§ What the exercise asks:
Render the stretch from the line containing "At what coordinates" through the line containing "click(x=891, y=434)" as a JSON list of strings, one string per line, omitting blank lines.

§ Supplied data:
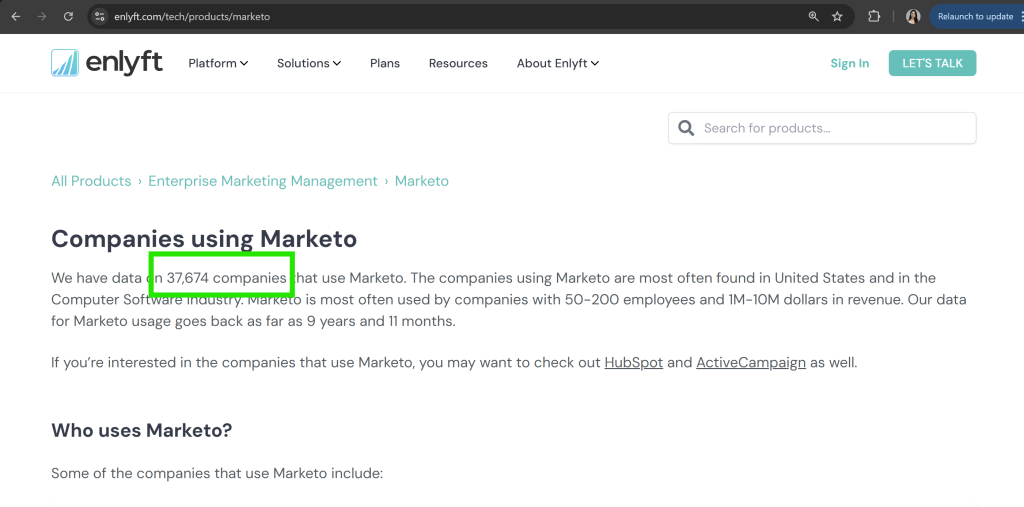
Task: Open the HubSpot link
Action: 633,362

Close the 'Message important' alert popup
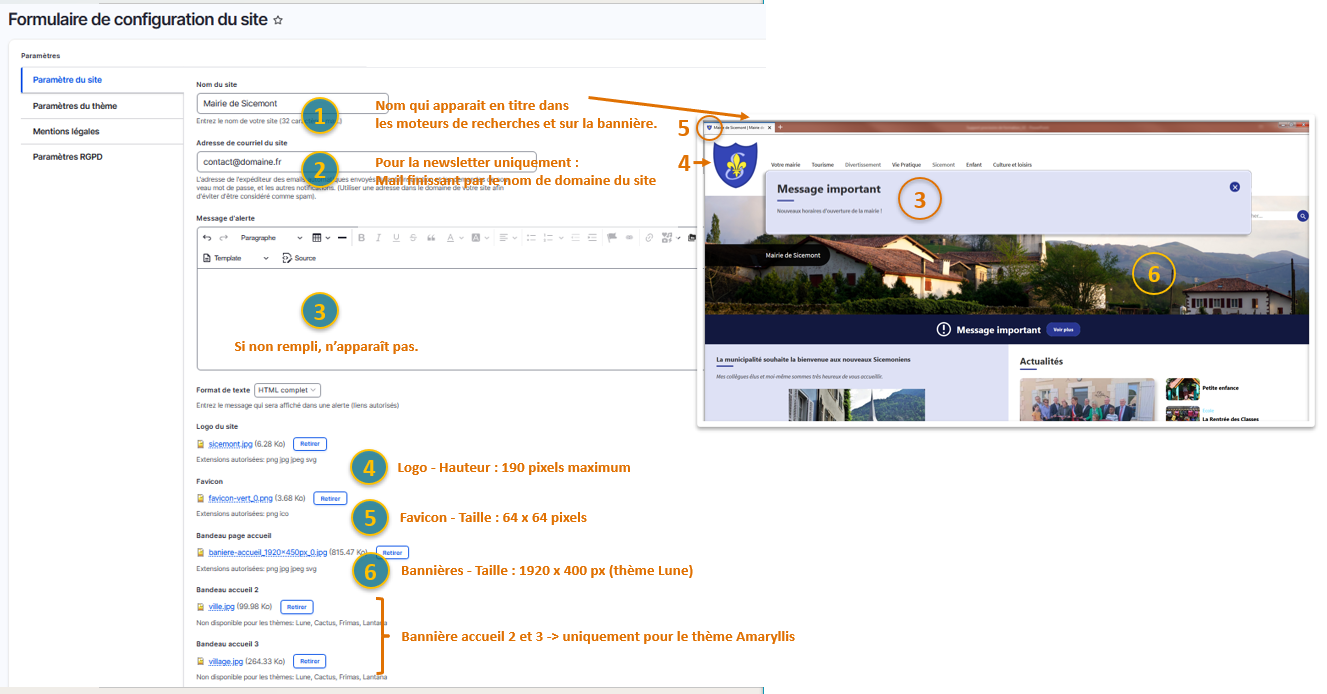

---

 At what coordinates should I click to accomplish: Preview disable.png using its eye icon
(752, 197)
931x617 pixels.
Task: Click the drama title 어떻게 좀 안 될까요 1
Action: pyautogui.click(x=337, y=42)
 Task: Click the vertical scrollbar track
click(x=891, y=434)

§ Result:
[
  " At what coordinates should I click to accomplish: Preview disable.png using its eye icon",
  "(752, 197)",
  "931x617 pixels.",
  "Task: Click the drama title 어떻게 좀 안 될까요 1",
  "Action: pyautogui.click(x=337, y=42)",
  " Task: Click the vertical scrollbar track",
  "click(x=891, y=434)"
]